### TASK STATEMENT
Write out the records in full and without alteration, setting aside their pictures.

(Records excerpted from a collection)
◇ ◇ ◇ ◇ ◇

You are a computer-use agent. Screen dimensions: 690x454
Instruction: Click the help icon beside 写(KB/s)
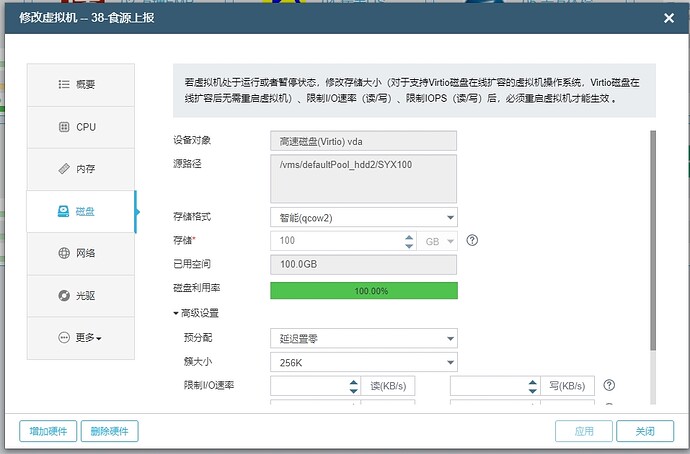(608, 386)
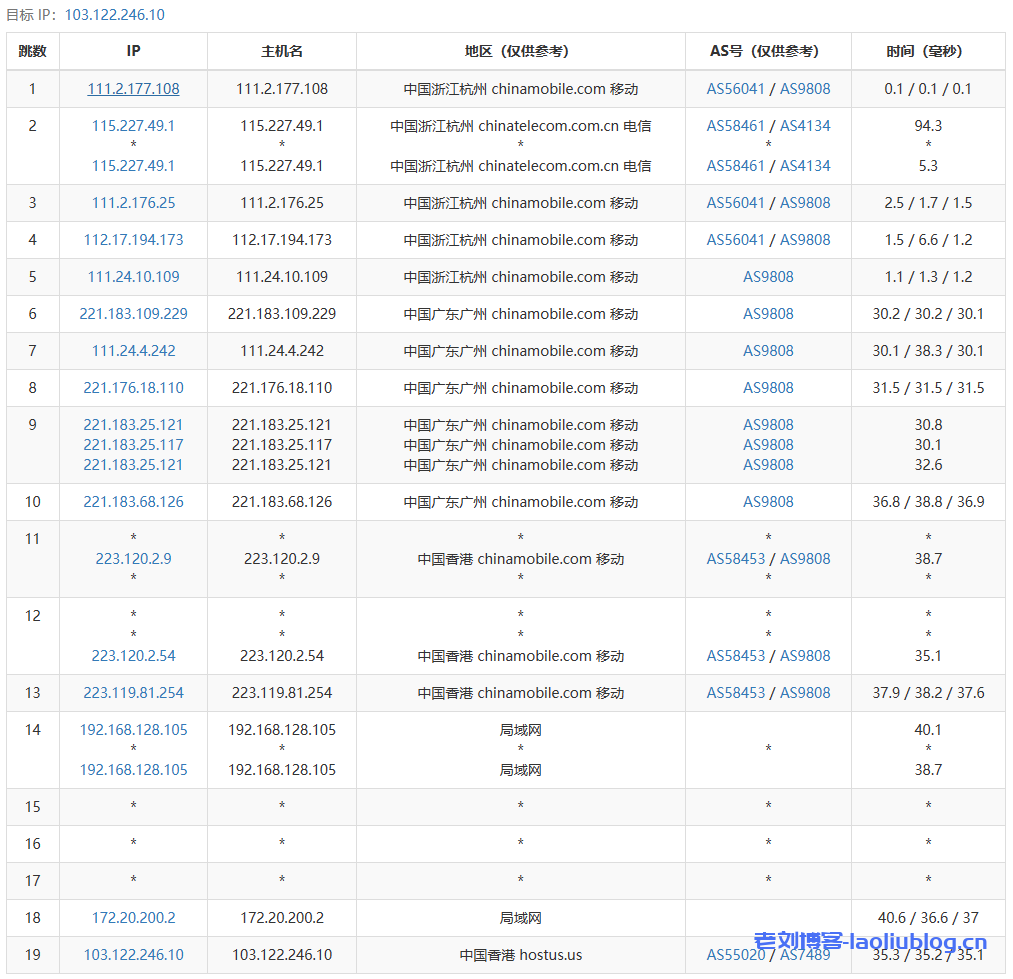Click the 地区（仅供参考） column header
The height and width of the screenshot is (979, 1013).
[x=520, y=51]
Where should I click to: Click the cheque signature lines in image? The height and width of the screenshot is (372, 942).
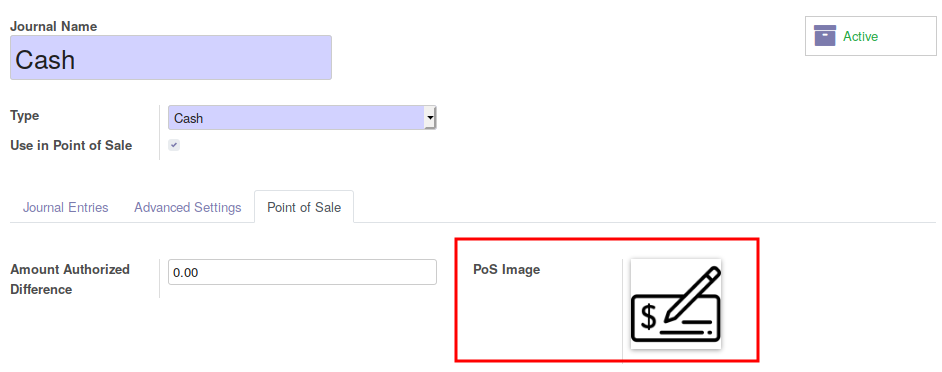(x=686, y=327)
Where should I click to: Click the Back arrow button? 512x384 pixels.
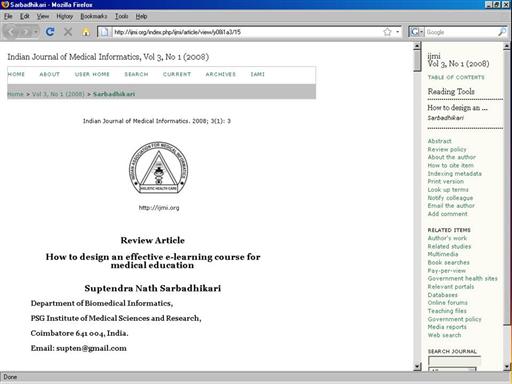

◇ ◇ ◇ ◇ ◇

### TASK RESPONSE
You are a computer-use agent. Screen dimensions: 690x454
Instruction: Click the help icon beside 写(KB/s)
(608, 386)
Click the 地区（仅供参考） column header
The height and width of the screenshot is (979, 1013).
[x=520, y=51]
Where should I click to: Click the cheque signature lines in image? The height and width of the screenshot is (372, 942).
(x=686, y=327)
Where should I click to: Click the Back arrow button? 512x384 pixels.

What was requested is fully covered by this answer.